The provincial government filed a challenge before the Quebec Court of Appeal in December 2019 against Bill C-92, the Act respecting First Nations, Inuit and Métis children, youth and families. The Court ruled earlier this month that most of Bill C-92 is constitutional, except for two sections.
Thus, the AFNQL took a political stand two weeks ago, February 8, during public hearings on Bill 15, arguing that Quebec’s legal challenge was an attempt to deny First Nations communities the right to self-determination.
“We haven’t heard anything back,” Picard said. “Everything falls in the hands of the minister of Aboriginal Affairs Ian Lafrenière, and it seems like he is providing that sort of a screen or protection where his colleagues don’t want to be involved, and that is disrespectful.
“I spoke with a member of that commission study of the bill to say they have to understand that we are not just a pressure group. We represent government,” he said. “This act is failing our children. They cannot impose jurisdiction on our children; that’s something they need to acknowledge.”

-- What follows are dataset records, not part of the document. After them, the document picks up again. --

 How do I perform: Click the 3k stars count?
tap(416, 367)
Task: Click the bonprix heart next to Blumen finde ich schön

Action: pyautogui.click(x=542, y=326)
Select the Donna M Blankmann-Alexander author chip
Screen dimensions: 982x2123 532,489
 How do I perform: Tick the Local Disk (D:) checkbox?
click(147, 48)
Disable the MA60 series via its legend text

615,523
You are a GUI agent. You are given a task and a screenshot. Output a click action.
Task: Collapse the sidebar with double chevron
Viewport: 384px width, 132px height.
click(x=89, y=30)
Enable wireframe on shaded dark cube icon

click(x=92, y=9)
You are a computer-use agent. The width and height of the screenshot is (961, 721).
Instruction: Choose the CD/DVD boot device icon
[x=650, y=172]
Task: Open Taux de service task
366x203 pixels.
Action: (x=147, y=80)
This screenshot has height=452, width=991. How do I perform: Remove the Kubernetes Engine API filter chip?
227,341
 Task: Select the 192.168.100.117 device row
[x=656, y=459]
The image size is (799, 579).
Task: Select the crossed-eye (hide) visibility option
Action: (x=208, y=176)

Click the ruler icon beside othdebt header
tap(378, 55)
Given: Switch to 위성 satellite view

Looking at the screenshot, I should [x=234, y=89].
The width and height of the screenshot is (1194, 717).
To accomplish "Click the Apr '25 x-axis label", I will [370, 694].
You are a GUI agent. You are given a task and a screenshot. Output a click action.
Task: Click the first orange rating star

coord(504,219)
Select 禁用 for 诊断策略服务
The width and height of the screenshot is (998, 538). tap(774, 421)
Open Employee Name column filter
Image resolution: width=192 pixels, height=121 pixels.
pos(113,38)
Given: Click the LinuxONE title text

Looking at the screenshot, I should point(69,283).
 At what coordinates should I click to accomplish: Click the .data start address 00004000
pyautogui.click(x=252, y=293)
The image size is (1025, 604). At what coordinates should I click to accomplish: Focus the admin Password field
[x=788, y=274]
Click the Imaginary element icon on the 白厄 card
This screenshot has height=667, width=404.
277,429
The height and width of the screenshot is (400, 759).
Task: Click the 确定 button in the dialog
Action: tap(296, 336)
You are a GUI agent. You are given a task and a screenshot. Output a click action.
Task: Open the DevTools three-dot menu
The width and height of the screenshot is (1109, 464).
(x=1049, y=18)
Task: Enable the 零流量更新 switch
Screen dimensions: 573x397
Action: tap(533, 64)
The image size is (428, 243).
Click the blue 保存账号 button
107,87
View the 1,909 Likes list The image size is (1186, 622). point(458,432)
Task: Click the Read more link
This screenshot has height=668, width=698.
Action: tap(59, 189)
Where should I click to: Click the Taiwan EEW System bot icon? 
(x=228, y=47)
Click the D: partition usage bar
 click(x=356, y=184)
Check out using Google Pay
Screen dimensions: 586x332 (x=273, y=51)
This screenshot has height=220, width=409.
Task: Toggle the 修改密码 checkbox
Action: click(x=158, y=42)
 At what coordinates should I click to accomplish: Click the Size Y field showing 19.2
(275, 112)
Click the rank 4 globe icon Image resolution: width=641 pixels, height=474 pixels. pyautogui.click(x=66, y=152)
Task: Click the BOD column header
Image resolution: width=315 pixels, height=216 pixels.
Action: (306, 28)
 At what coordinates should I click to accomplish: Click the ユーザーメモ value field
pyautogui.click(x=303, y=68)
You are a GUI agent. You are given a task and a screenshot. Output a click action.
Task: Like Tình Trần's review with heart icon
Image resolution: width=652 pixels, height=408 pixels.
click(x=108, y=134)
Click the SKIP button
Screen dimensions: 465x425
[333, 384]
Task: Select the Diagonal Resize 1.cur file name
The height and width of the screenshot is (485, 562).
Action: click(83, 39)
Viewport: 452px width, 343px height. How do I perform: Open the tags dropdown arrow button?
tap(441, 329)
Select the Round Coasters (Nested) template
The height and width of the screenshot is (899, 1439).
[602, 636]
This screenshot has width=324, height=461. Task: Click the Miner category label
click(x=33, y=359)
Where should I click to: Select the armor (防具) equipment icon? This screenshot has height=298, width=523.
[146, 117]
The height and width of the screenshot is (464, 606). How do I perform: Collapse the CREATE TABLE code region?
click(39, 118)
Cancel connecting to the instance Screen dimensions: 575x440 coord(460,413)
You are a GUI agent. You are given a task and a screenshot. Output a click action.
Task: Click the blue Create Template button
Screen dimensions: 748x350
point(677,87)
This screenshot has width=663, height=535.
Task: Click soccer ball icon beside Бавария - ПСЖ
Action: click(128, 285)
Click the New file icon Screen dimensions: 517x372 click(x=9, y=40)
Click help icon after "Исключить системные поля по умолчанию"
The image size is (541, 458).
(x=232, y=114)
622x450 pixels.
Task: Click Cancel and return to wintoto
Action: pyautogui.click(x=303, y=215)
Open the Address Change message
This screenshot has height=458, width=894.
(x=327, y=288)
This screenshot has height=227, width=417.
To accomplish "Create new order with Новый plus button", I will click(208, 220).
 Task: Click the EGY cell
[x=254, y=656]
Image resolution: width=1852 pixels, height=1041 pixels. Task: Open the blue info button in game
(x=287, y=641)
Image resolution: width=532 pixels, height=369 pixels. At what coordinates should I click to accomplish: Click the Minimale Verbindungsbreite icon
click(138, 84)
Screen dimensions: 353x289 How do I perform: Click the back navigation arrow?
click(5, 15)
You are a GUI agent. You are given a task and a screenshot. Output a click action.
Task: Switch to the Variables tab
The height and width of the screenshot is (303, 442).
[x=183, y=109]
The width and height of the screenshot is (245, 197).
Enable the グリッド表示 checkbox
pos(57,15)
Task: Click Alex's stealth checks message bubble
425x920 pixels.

He believes that many Indigenous communities, including Kahnawake, are looking for the possibility of passing their own legislation regarding childcare, but “this government is not mature enough to recognize the right of our people to pass their own laws.
“We are certainly going to be doing as much as we can to defend the right of our peoples to adopt their own laws,” he said.
Richard Gray, social services manager in FNQLHSSC, thinks the proposed modifications in Bill 15 don’t consider First Nations peoples’ right to create their own legislation.
“In a nutshell, they (Quebec politicians) are saying they are only interested in promoting and utilizing Quebec’s limited autonomy models,” he said, “meaning that you can only use the Quebec’s systems to offer protection services to your population.”
“It’s tough for the communities to move towards exercising their own jurisdictions if Quebec doesn’t recognize it.”
The recent appeal challenging Bill C-92 indicates an unwillingness on Quebec’s part to improve the relationship between the province and First Nations.
“Bill 15 does address cultural continuity, but it falls short in other areas in promoting some of those minimum standards Bill C-92 promotes,” he said. “I don’t know how Quebec is going to move on this Court of Appeal ruling.”
The team at FNQLHSSC is monitoring the implementation in Quebec of the Act respecting First Nations, Inuit and Métis children, youth and families, he said.
He hopes that Quebec will respect the Court of Appeal decision and choose to work with First Nations to ensure they can exercise their jurisdiction rather than fight Indigenous Peoples in court.
“That would show their commitment to reconciliation towards First Nations,” he said.